**DATASET EXCERPTS:**
----

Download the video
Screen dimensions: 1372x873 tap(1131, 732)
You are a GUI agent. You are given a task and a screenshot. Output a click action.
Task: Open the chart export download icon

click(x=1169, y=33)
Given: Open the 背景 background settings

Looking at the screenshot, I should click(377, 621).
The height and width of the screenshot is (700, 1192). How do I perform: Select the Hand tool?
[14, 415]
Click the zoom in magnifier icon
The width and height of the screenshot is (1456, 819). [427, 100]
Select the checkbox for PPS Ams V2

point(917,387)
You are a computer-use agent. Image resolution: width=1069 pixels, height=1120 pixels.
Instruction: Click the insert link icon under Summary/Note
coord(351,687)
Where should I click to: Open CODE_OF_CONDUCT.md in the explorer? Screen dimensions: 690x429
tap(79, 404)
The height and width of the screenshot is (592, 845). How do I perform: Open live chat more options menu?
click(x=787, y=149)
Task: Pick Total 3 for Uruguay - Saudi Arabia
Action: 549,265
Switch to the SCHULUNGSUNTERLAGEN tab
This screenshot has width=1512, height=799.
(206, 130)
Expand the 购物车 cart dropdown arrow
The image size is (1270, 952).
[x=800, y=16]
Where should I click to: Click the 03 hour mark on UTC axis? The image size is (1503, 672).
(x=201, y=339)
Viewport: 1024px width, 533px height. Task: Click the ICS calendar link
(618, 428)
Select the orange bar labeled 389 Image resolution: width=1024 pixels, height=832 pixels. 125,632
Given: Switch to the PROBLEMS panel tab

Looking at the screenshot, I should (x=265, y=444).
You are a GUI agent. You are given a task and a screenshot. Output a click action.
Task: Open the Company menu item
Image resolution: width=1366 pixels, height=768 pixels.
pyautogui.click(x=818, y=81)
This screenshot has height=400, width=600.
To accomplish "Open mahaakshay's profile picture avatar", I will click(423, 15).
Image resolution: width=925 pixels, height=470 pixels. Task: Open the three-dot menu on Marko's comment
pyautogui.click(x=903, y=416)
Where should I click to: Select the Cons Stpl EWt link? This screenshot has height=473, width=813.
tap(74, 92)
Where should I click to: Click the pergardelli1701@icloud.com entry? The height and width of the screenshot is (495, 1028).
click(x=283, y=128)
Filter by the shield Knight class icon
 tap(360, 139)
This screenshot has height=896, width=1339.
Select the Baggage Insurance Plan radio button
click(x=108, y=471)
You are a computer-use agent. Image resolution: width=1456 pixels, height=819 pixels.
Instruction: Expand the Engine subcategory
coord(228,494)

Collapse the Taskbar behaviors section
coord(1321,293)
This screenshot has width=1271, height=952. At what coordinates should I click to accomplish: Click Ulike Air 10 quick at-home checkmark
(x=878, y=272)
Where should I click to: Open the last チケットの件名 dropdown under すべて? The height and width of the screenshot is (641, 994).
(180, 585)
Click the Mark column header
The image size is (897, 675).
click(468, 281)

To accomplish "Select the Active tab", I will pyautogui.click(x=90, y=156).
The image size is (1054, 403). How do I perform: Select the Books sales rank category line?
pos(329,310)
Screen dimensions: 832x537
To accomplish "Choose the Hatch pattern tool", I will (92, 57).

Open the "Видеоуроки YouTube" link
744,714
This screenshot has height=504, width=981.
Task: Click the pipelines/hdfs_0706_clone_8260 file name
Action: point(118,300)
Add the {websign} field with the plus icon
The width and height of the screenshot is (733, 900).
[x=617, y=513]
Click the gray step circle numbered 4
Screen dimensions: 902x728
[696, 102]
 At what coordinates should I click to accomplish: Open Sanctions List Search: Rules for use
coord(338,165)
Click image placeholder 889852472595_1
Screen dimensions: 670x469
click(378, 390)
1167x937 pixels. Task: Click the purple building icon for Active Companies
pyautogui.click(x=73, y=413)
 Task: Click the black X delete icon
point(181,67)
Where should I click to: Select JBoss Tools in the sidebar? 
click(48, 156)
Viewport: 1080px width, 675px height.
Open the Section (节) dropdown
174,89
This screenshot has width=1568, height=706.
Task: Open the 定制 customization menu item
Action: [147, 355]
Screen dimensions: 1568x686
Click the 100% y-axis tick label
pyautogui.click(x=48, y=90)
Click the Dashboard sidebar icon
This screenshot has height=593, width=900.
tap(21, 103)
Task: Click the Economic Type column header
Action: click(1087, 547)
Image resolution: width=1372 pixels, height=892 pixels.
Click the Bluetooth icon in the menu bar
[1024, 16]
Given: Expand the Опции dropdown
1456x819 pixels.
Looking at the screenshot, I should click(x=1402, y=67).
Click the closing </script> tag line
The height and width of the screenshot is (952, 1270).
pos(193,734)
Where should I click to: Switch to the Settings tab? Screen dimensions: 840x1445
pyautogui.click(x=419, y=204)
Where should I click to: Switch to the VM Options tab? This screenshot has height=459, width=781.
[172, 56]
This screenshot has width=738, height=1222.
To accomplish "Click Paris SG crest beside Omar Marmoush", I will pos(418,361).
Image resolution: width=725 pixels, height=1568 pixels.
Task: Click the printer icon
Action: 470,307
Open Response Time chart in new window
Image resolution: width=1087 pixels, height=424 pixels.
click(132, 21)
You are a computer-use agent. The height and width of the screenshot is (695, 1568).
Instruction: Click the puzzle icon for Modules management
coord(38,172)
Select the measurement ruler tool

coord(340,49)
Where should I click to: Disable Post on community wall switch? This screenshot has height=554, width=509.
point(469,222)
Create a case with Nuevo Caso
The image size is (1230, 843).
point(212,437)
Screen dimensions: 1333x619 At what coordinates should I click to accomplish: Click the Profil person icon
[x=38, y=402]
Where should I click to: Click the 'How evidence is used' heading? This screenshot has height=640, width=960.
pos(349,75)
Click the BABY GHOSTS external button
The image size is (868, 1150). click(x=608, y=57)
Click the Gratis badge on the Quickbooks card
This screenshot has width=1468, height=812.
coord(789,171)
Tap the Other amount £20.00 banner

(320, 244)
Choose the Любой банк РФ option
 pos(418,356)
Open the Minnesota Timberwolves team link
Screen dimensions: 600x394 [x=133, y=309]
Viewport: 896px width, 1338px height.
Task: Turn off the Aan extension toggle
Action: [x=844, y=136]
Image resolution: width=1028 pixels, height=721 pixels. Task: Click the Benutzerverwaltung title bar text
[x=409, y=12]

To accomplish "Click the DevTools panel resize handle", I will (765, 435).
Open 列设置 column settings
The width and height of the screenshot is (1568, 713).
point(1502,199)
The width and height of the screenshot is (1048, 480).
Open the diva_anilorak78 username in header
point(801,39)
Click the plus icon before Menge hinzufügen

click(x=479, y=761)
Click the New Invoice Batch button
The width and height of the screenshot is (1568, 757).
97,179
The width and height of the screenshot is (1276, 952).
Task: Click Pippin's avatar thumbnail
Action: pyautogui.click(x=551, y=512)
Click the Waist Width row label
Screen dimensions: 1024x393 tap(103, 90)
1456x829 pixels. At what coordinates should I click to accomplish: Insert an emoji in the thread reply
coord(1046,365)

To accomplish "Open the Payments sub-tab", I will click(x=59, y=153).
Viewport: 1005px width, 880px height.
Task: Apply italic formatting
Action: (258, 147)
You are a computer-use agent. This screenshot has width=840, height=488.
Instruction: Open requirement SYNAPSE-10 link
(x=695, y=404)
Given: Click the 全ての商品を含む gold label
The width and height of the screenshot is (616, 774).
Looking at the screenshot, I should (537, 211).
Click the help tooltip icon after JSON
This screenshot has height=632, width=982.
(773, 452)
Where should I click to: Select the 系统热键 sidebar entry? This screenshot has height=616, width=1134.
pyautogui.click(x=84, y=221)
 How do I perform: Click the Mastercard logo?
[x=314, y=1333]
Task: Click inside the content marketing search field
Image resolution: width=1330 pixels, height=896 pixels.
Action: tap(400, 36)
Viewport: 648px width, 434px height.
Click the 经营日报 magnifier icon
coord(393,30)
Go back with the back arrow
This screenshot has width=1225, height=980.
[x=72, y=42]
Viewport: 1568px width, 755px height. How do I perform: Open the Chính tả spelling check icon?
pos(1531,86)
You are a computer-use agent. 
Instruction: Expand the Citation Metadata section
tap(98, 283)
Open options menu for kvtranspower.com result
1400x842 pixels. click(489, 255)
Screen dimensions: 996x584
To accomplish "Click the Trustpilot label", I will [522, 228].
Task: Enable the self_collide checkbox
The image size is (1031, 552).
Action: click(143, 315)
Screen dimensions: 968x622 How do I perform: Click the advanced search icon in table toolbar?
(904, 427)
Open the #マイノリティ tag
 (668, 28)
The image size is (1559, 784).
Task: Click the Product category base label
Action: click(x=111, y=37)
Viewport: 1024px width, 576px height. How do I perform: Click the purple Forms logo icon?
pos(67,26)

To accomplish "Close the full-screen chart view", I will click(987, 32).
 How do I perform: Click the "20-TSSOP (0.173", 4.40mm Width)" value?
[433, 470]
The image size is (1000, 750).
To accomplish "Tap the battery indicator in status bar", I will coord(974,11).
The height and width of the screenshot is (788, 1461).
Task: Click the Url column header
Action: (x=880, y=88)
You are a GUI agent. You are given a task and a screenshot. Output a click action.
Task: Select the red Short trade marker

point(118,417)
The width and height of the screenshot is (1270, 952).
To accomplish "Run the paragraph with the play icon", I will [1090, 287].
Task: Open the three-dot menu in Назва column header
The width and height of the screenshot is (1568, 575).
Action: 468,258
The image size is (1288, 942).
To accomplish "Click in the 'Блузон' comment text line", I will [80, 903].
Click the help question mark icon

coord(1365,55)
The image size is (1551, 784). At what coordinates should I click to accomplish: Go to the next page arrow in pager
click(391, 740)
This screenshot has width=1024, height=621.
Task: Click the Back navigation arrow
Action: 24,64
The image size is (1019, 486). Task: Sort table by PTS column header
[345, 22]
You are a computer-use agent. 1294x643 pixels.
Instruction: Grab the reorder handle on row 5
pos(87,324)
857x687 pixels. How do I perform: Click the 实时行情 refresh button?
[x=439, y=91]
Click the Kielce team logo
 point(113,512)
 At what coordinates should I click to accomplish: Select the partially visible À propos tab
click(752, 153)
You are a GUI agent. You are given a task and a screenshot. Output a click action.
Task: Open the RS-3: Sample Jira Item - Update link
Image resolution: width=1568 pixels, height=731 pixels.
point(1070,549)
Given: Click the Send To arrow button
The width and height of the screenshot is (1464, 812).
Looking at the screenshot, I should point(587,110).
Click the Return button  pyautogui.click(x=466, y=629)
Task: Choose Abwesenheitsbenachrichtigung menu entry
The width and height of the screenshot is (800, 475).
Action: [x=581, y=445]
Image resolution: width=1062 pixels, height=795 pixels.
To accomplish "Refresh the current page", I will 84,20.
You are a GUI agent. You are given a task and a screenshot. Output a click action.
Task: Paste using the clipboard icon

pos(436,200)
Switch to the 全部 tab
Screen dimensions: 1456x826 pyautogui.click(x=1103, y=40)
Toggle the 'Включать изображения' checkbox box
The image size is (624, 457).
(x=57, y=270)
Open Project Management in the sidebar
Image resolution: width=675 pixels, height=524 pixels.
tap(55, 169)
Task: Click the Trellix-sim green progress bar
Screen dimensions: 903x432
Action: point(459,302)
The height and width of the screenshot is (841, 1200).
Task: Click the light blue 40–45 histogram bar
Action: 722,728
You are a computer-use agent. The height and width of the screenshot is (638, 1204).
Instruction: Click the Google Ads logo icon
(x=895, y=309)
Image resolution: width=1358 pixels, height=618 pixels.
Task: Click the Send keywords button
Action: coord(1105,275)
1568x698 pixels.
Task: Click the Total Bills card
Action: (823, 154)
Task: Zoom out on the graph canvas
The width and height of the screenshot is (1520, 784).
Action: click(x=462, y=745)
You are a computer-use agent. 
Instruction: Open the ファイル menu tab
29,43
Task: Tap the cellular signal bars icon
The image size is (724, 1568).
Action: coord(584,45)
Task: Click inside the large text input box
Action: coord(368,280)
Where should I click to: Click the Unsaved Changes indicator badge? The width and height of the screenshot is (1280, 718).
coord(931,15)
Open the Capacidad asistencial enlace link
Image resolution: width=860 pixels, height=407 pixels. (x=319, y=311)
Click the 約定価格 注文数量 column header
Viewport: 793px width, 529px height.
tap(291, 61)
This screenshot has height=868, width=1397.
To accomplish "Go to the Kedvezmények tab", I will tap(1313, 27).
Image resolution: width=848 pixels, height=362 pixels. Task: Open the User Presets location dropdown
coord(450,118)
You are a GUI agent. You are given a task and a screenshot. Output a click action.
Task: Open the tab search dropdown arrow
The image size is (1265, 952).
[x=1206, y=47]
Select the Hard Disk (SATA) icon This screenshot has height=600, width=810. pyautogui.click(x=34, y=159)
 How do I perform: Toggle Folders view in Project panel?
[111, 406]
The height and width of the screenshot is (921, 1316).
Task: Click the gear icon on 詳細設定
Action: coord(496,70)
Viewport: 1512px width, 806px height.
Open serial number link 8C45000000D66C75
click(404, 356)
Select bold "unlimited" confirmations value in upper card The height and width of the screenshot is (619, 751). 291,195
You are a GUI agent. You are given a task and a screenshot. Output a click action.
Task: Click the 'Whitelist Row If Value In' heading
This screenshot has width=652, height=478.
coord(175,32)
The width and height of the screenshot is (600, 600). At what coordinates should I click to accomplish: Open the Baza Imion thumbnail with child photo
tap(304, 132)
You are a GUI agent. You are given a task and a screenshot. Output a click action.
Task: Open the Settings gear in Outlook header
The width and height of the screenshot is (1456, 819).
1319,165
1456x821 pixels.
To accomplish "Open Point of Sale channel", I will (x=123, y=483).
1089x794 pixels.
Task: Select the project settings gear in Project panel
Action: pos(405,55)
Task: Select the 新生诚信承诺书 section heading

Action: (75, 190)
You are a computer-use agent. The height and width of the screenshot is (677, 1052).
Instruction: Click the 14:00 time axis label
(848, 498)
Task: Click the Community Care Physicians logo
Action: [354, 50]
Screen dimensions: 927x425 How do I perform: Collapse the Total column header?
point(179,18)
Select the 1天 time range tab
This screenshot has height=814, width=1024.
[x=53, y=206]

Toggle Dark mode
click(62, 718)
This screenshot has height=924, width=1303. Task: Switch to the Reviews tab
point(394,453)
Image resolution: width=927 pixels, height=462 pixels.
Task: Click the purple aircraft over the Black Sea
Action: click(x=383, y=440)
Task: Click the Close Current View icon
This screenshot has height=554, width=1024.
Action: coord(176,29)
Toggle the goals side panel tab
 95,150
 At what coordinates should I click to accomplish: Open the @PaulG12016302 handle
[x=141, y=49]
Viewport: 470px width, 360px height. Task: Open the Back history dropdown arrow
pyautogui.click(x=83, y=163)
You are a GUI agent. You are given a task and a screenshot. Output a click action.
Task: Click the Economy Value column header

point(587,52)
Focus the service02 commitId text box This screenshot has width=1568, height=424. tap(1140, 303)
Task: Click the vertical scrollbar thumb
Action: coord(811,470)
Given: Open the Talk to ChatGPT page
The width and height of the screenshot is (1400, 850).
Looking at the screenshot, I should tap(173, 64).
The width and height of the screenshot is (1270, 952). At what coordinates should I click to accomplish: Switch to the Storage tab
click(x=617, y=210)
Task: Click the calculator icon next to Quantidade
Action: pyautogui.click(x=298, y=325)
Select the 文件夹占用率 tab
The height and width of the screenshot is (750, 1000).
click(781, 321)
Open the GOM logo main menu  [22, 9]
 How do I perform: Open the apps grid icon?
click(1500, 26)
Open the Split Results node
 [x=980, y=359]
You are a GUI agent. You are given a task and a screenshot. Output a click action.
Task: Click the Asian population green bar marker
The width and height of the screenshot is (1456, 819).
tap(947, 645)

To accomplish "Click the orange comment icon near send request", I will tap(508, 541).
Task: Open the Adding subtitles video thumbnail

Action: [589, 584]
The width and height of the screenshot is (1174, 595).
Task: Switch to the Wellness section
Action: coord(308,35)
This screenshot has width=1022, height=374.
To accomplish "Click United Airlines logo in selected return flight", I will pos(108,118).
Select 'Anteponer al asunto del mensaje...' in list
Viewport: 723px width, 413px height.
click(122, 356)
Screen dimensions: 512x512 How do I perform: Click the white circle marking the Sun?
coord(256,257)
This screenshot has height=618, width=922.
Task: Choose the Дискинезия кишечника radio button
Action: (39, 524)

----

**WHAT THE TASK REQUIRES:**
Pull out every line of the entries above that contains the word "Viewport", and copy each one in full.

**WRITTEN ANSWER:**
Viewport: 1024px width, 533px height. Task: Click the ICS calendar link
Viewport: 1080px width, 675px height.
Viewport: 896px width, 1338px height.
Viewport: 1005px width, 880px height.
Viewport: 648px width, 434px height.
Viewport: 1568px width, 755px height. How do I perform: Open the Chính tả spelling check icon?
Viewport: 1024px width, 576px height. How do I perform: Click the purple Forms logo icon?
Viewport: 793px width, 529px height.
Viewport: 1512px width, 806px height.
Viewport: 470px width, 360px height. Task: Open the Back history dropdown arrow
Viewport: 723px width, 413px height.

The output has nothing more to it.